In reading the court’s verdict, presiding judge Fredy Isnartanto condemned the actions of the convicted soldiers, noting that as serving service members, they had violated their core oaths of duty by targeting the activist. “The defendants, as TNI service members, betrayed their duties by deliberately throwing acid at Andrie Yunus,” Isnartanto stated. “Their actions damaged the image of the Indonesian military and demonstrated clear arrogance. The attack inflicted lasting trauma and suffering on the victim and caused permanent damage to his eye.”

The verdict was met with immediate and widespread criticism from domestic and international human rights groups, which argue the ruling deliberately ignored evidence of potential coordination and involvement by higher-ranking military officials, and that the lenient sentences fail to deliver meaningful justice for the attack.

Amnesty International Indonesia’s regional office warned that the prosecutors’ lenient sentencing requests and the court’s narrow focus on only four low- to mid-ranking soldiers reinforced widespread fears that the entire proceedings amounted to a show trial designed to deflect scrutiny rather than uncover the full truth. The organization has called for a new investigation led by civilian judicial authorities to identify and prosecute any individuals who ordered or funded the attack.

Indonesia’s independent National Commission on Human Rights (Komnas HAM), which launched its own parallel probe into the assault, concluded that the attack was a pre-planned, coordinated operation that likely involved far more individuals than the four defendants. The commission’s findings also documented multiple violations of Yunus’ fundamental rights, including his right to personal security, freedom from cruel and degrading treatment, and right to equal access to justice.

Prosecutors in the military trial had claimed the four men acted entirely on their own initiative, with no superior orders. They argued the attack was motivated by personal anger over Yunus’ public criticism of the military, claiming the soldiers’ only goal was to “teach him a lesson” for his activism. Yunus, a leading voice for security sector reform and an end to military impunity in Indonesia, rose to prominence last year as a key organizer of widespread public protests opposing proposed amendments to Indonesia’s military law that would expand the armed forces’ already broad authority over civilian governance. Colleagues confirm Yunus has faced repeated threats and intimidation tied to this high-profile advocacy work.

Per representatives from the Advocacy Team for Democracy (TAUD), the civil society group supporting Yunus through the legal process, the activist refused to testify at the trial, which opened in late April. Yunus cited two core reasons for his refusal: he is still undergoing ongoing medical recovery, including multiple skin graft surgeries to treat his burn injuries, and he has no confidence that the military court would deliver an impartial, fair ruling.

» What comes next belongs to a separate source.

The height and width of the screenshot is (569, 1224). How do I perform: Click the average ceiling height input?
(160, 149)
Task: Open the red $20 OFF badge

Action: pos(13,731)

Last week, a civilian court at the South Jakarta District Court partially granted a pretrial motion filed by Yunus, ordering Jakarta Police to resume their investigation into the attack to ensure full justice and protection for Yunus and other rights defenders. The civilian judges backed Komnas HAM’s longstanding call for expanded investigation to identify additional perpetrators, including any civilian co-conspirators. Both Komnas HAM and a broad coalition of Indonesian civil society groups estimate that more than a dozen individuals were involved in planning and carrying out the assault.

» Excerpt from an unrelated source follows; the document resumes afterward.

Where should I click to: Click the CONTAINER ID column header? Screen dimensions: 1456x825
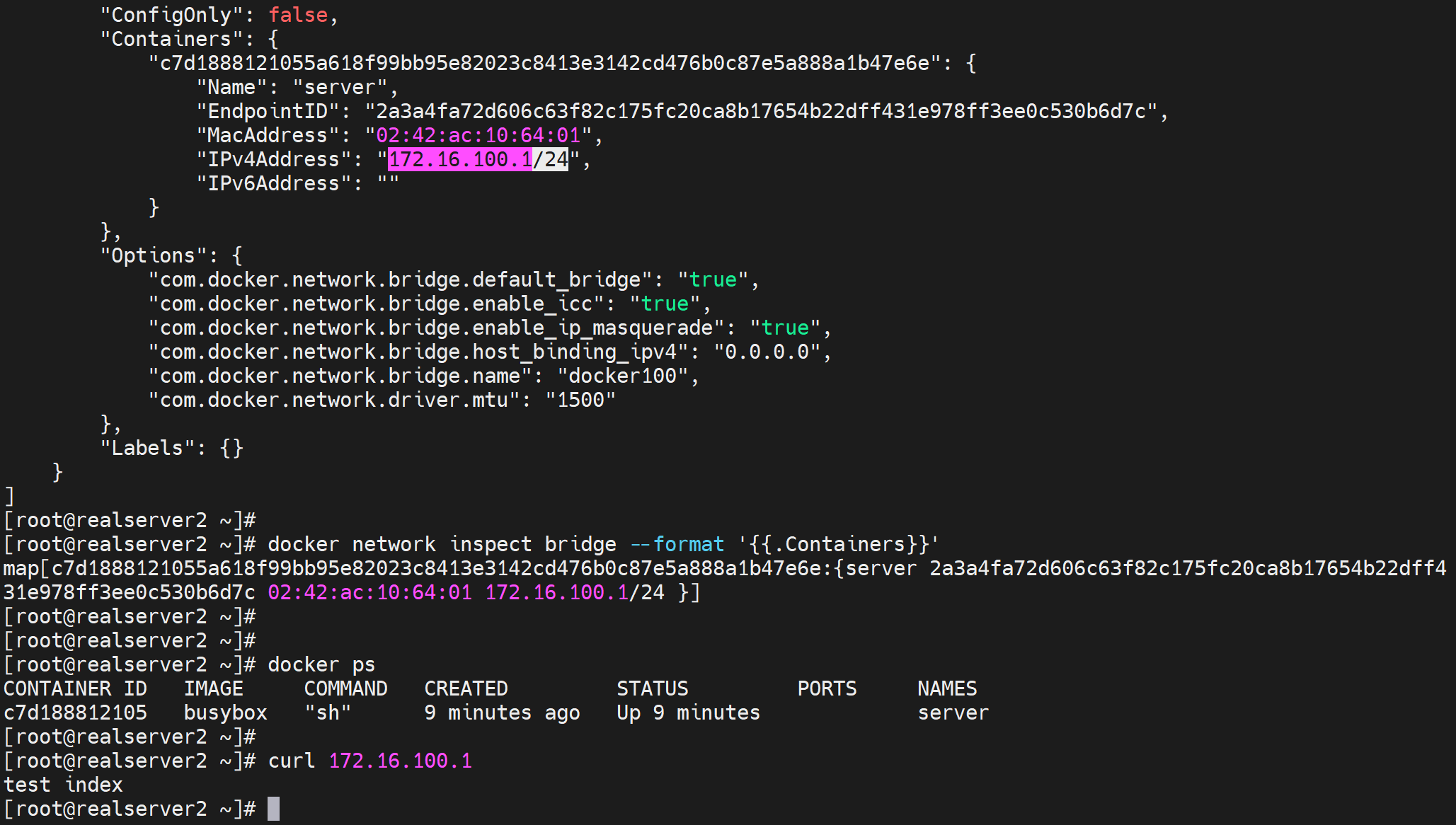(x=75, y=688)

The conviction has drawn new international attention to the persistent problem of unpunished attacks on human rights activists in Indonesia. The case echoes the decades-long unresolved assassination of Munir Said Thalib, the iconic founder of KontraS and leading critic of military corruption, who was poisoned with arsenic on a flight to Amsterdam in 2004. While a single low-ranking intelligence agent was convicted in that killing, evidence of higher-level involvement has never been fully investigated or prosecuted.